## [EXERCISE AIM]
Count the lines in the items below that contain the string "should", treating uppercase and lowercase as different. Reply with the number alone.

Stored dataset items:
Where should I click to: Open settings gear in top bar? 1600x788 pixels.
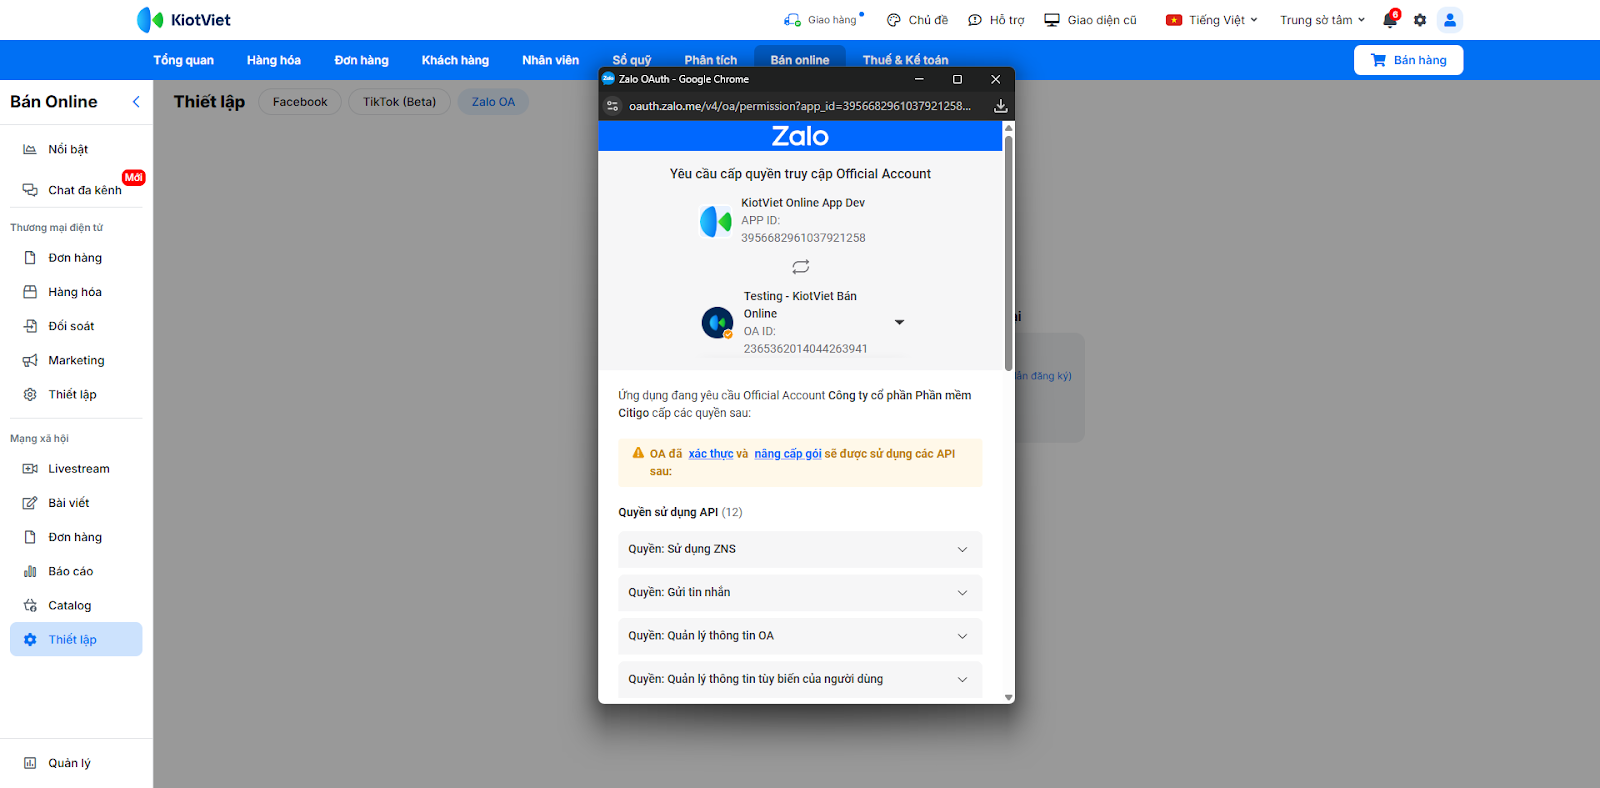(x=1420, y=20)
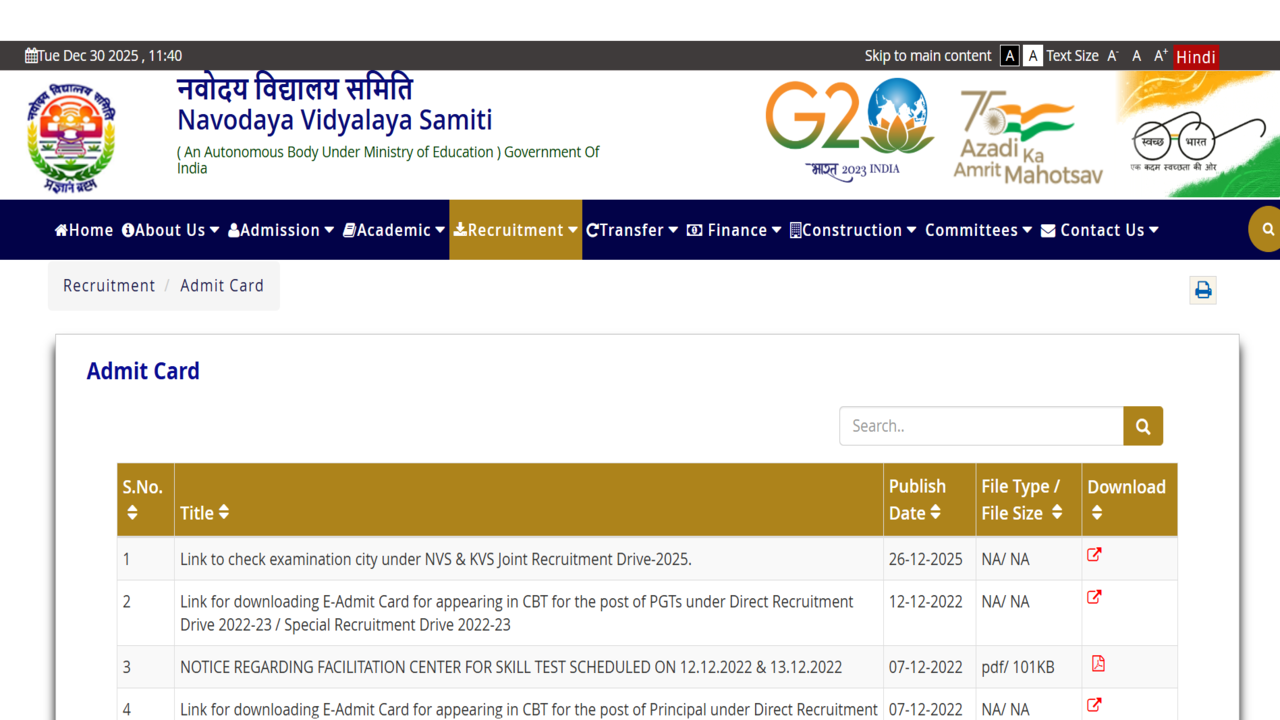Open the round site search icon in navbar

click(x=1267, y=229)
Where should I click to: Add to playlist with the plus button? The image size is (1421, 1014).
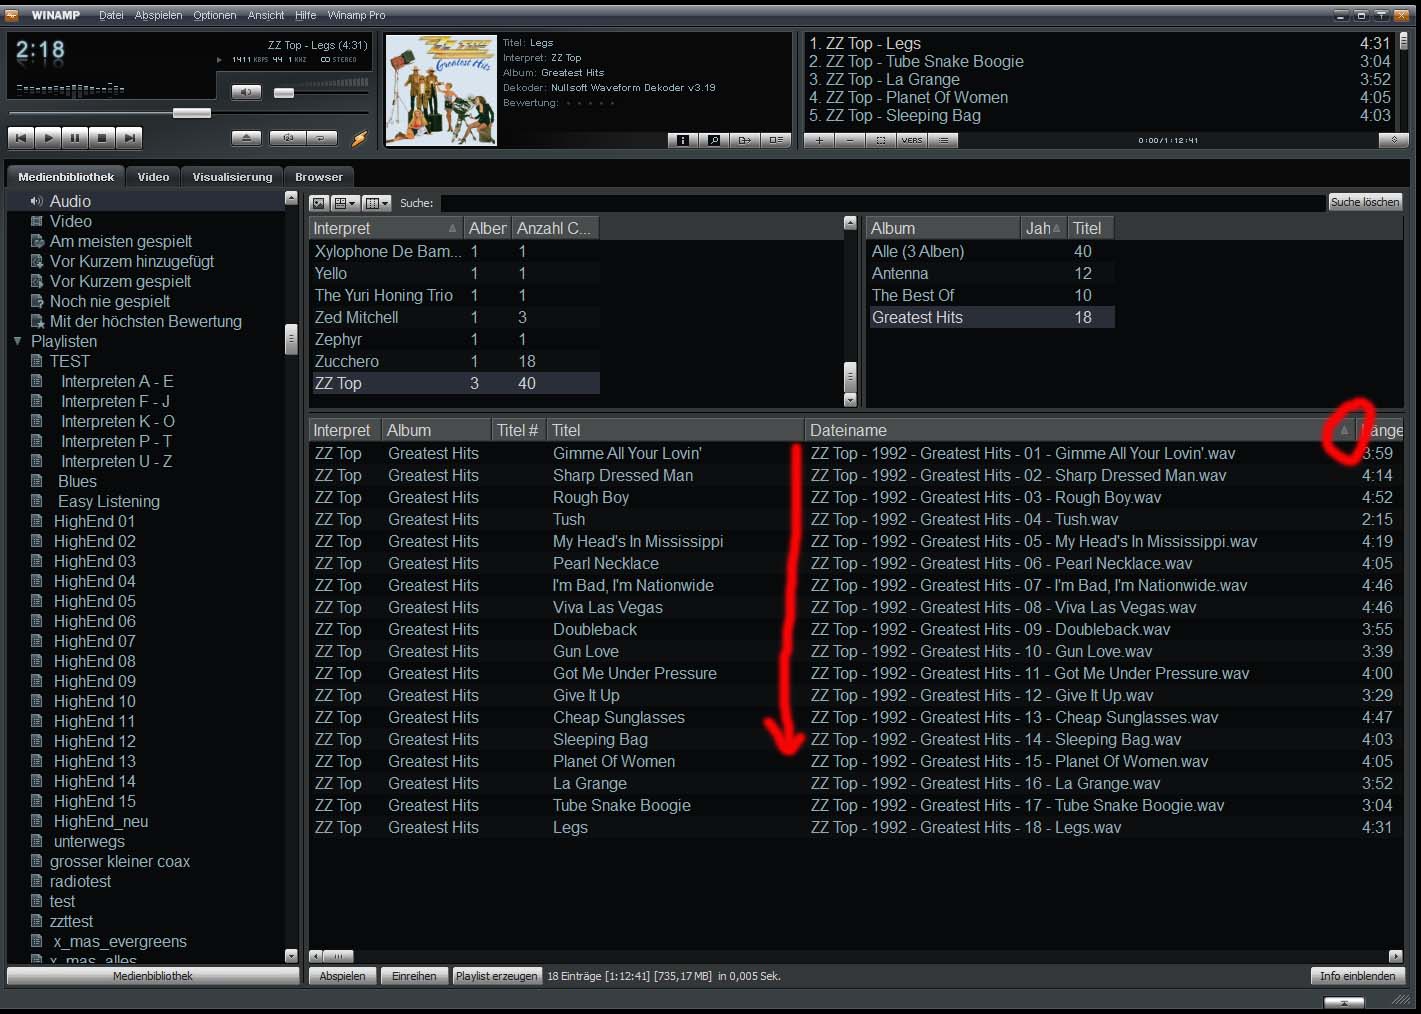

## [SOLUTION FOR THIS TASK]
2